ABSTRACT: Problem: Earthworm is a valuable source of biologically and pharmacologically active compounds, with applications in the treatment of various types of diseases; however, the main application they have been given is in the production of organic fertilizer. One of the alternatives for obtaining bioactive compounds is by means of enzymatic hydrolysis. Aim: This study proposes the optimization of the fractionation of the antioxidant enzymatic hydrolysate from Californian red worm (Eisenia fetida) protein. Methodology: For this purpose, the worms were separated and hydrolyzed using the enzyme Alcalase 2.4L for 4000s. The obtained hydrolysate was fractionated by means of a crossflow tangential ultrafiltration system, with a 3 kDa molecular weight cut-off ceramic membrane. A response surface design of the composite central factorial type was implemented to evaluate the effect of pH, transmembrane pressure, and flow factors on the response variables transmission, volume reduction factor (VRF) and permeate flow resistance. The transmissions focused on the antioxidant peptides, measured by three conventional methods such as TEAC, FRAP, ORAC, also known as TTEAC, TFRAP and TORAC, respectively. The evaluated resistances were the total resistance (Rtotal), fouling resistance (Rfouling), and gel resistance (Rgel).
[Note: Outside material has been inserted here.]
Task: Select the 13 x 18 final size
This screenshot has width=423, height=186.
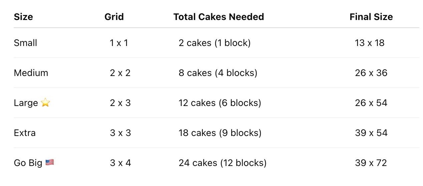Action: click(370, 43)
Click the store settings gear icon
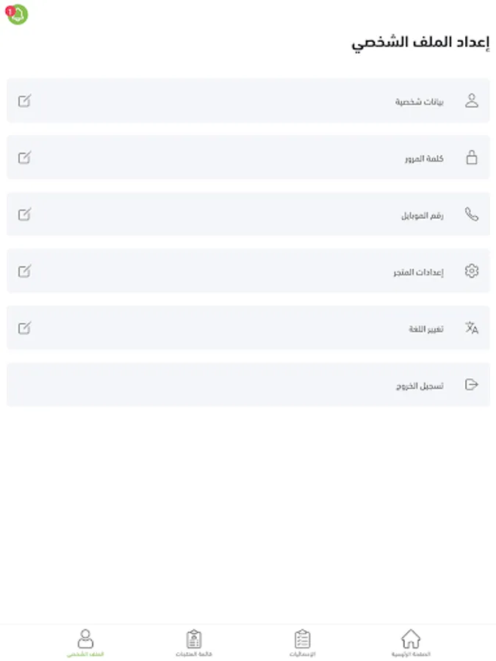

Result: The results showed that the three factors evaluated affect all the response variables either in their linear or quadratic terms or by some interaction. For each response variable, a mathematical model was obtained, with statistical significance and a non-significant lack of adjustment. The models obtained were used for a multi-objective optimization process in which transfers were maximized, and resistances were minimized. The efficiency of the optimum ultrafiltration process was 25 %. Conclusion: The neutral-alkaline pH is ideal for the ultrafiltration process of bioactive peptides, as it is where the highest transmissions of peptides with antioxidative capacity are found. Under optimal conditions, the 3 kDa membrane permeate was found to exhibit higher antioxidant capacity than the retentate and feed. Based on this, the fraction of less than 3 kDa emerges as a potential multifunctional ingredient, thanks to its antioxidant properties.